ECT is performed in an OR suite because anesthesia is given to the patients. Typically 6-12 treatments are given to each patient, and response monitored. Muscle relaxants are also administered, so that body convulsions are kept to a minimum (except a tourniquet applied to one foot, so we can keep the muscle relaxants from paralyzing the foot. We do this so we can monitor when the clonus ends.) Electrodes are applied bitemporally or with one bypassing the left hemisphere. We do this in attempt to spare memory. The most common side effect from ECT besides muscle aches and headaches is memory loss. Sometimes retrograde up to the weeks before ECT, and anterograde for weeks after. Sometimes they come back, sometimes they don't. Things like childhood memories and self-identification are preserved, thankfully. Sometimes they are glad for it, since the weeks of depression leading up to needing treatments are some of their worst, and they would rather forget it anyways. It's something out of Eternal Sunshine for the Spotless Mind, that's for sure.

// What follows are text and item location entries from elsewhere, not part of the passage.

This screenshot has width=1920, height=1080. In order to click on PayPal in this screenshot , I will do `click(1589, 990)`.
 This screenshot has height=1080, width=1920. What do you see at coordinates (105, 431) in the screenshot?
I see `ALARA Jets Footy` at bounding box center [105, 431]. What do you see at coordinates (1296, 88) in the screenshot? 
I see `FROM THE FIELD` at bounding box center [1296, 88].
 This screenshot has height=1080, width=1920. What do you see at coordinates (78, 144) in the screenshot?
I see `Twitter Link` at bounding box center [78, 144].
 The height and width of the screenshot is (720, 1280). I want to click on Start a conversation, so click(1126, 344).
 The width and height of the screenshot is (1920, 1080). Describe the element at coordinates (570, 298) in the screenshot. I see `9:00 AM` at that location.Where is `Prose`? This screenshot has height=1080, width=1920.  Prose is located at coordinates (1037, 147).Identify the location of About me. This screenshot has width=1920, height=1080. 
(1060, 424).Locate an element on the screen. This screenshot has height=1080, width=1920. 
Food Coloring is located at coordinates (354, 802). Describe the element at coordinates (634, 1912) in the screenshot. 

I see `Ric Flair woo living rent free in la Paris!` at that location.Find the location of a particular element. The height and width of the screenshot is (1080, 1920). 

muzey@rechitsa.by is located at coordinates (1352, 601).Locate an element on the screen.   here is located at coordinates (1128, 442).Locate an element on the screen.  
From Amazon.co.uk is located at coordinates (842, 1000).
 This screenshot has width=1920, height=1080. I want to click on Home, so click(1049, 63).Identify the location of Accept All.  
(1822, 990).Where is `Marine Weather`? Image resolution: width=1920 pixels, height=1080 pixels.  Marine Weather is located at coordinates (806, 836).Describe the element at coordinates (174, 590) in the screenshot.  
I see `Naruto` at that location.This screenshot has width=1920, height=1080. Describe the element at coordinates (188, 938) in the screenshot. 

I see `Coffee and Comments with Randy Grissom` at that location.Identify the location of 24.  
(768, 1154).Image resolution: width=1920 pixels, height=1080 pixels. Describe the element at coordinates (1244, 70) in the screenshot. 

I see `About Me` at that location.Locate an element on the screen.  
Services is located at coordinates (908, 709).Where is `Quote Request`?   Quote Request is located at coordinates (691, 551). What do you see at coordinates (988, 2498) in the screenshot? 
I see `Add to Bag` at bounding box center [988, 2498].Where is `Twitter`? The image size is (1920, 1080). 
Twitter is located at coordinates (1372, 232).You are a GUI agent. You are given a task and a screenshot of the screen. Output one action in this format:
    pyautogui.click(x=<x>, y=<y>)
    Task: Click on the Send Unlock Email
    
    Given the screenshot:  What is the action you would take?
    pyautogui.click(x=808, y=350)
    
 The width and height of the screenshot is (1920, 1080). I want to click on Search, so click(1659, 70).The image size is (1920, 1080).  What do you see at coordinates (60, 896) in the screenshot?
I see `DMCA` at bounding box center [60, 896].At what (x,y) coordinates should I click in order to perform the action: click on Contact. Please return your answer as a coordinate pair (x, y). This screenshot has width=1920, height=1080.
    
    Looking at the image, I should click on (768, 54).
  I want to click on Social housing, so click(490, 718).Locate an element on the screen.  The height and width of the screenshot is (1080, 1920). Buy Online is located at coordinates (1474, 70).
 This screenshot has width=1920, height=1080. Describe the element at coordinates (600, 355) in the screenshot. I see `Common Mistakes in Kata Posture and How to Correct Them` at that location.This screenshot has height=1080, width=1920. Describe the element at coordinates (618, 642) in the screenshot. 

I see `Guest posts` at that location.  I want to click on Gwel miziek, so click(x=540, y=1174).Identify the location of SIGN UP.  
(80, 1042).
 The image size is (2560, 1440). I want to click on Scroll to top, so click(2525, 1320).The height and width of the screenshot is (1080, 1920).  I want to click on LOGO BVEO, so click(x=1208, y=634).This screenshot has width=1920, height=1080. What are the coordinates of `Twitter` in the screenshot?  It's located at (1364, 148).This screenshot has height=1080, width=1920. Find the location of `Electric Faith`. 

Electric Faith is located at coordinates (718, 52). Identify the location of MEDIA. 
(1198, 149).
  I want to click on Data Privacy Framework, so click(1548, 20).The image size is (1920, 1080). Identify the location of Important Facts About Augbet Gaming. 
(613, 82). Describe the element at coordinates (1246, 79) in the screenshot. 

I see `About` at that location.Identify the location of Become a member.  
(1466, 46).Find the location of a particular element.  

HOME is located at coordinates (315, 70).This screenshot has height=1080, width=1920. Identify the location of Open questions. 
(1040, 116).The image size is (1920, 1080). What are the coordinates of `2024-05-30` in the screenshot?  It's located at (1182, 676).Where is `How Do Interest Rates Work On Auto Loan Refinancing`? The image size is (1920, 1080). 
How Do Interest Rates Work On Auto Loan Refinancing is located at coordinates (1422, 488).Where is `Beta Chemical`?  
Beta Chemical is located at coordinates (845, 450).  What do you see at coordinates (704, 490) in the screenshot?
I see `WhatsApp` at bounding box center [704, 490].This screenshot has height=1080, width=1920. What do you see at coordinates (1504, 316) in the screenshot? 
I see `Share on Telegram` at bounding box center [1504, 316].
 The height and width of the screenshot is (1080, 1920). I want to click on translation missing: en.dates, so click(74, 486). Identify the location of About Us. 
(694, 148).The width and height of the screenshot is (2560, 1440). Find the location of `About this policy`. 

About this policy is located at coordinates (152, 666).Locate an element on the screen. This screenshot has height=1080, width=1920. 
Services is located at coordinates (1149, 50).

So I spent the week administering ECT and chatting with the hilariously boisterous anesthesia doc, Dr. W. He's an older African-American gentleman with a voice reminiscent of Morgan Freeman and the penchant to talk about food nonstop. More bizarre topics we talked about included cannibalism, witch hunts, ancient Romans, Korean alphabet, and medical Spanish. We mostly talked about food though, and I was quite homesick for any semblance of good food. It's not easy being Asian in the Midwest. Good thing I'm adaptable. But coming up on 3 years in Iowa has significantly lowered my standards and another several years might turn me into a Panda Express fan. Just kidding...
My experience on psych has been a mixture of the frightening and fascinating depths of the human psyche. I could spend a lifetime learning about this stuff (not as a primary interest, but for my own intellectual satisfaction) and I hope to never stop considering the body and mind as a whole.
I was grateful to be able to follow several of my inpatient unit patients to ECT. I was able to reassure them and provide some continuity so that as they were getting wheeled into the rooms I could at least be a familiar face. My heart about melted when my acutely suicidal meth addict patient (a youngish man who was probably very good looking in his day, but now has no teeth and completely gray hair) said "Thanks for everything, hon. I am hopeful." He came to us huddled in an angry mess, sweaty and belligerent and wanting to hang himself with anything within reach, as his father and grandfather had. Our team persuaded him to have ECT. And on the last treatment that I was a part of, it finally looked like he was starting to lift out of the fog.